Ce que ne dit pas le malvoyant, c’est qu’il déteste le sport. Il a mis des années à comprendre pourquoi, il n’a même réalisé que récemment que toute son enfance et son adolescence, comme personne n’avait l’idée de dire qu’il était malvoyant (pour les filles, c’est une coquetterie, pour les parents c’est « un défaut à un œil »), il n’était pas capable de marcher sur une poutre, pas capable de renvoyer un ballon, pas capable de dribbler, paniqué à l’idée de faire du saut en hauteur parce que tout flotte quand on ne voit que d’un œil, effrayé à l’idée de lancer un javelot de peur de blesser quelqu’un.
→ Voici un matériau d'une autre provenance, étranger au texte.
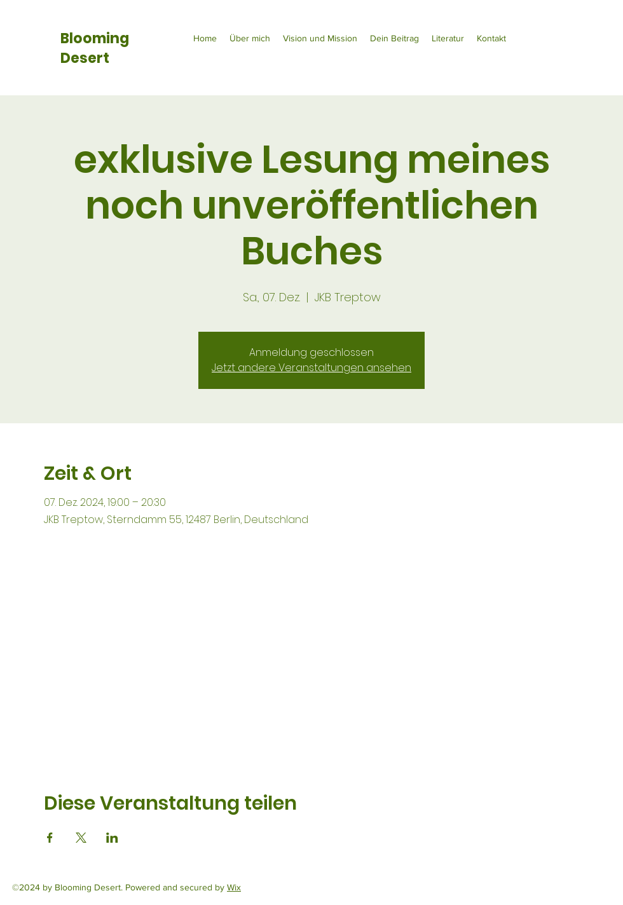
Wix (234, 887)
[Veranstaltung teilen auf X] (81, 838)
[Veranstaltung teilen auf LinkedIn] (112, 838)
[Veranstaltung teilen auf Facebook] (50, 838)
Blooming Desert (94, 48)
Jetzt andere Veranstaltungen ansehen (311, 367)
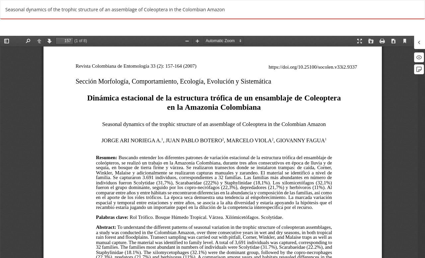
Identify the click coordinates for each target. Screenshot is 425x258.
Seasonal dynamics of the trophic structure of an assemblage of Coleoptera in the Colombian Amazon (115, 9)
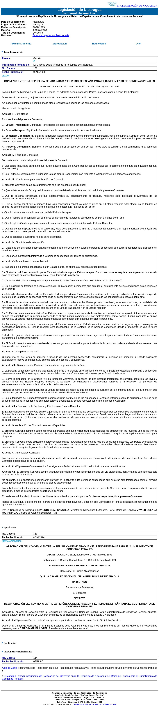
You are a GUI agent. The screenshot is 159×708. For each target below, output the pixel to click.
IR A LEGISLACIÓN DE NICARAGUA (132, 5)
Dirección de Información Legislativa (94, 704)
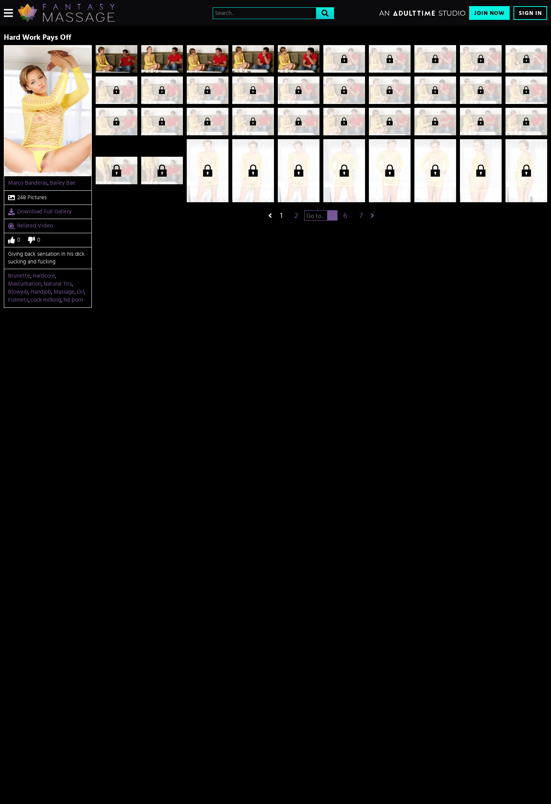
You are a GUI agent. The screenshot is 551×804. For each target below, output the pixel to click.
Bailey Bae (62, 183)
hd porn (73, 300)
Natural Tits (58, 284)
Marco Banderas (27, 183)
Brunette (19, 276)
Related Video (30, 226)
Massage (64, 292)
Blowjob (18, 292)
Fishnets (18, 300)
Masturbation (24, 284)
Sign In (530, 13)
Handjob (41, 292)
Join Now (489, 13)
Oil (80, 292)
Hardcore (44, 276)
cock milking (46, 300)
Tout le monde, prof compris, se foutait de sa capacité à rater systématiquement une passe au football, à rater la plupart de ses paniers au baskets, à rater toutes —toutes !— ses balles au tennis.
Ce que ne dit pas le malvoyant, c’est qu’il fatigue souvent de devoir, sur le ton de l’humour, réexpliquer l’éblouissement solaire quand toute la lumière vient dans un seul œil, et donc justifier d’avoir toujours une casquette à portée de main pour travailler, même en plein hiver, et des lunettes de soleil qu’aujourd’hui encore je n’avais pas rangées. Même en plein hiver. C’est toujours cocasse pour les gens autour. Soit je suis pris pour un frimeur (un touriste), soit pour un mec qui veut se faire plaindre. Or souvent je ne parle de moi que parce que, d’une certaine manière, j’ai l’impression de « documenter » ma vie, pour moi-même avant tout ; pour expliquer pourquoi, aussi. Peut-être que je suis chiant et que je devrais arrêter, d’ailleurs. On y reviendra.
Ce que ne dit pas le malvoyant, ce que ne disent pas les handicapés, souvent, c’est l’effort qu’il faut pour être gracieux.
J’y arrive plus ou moins bien. Aujourd’hui, sans raison particulière, c’est plutôt moins.
(PS : Entre l’article de la semaine dernière et celui-ci, en tout cas, le lecteur malin aura au moins saisi la notion de polyhandicap.)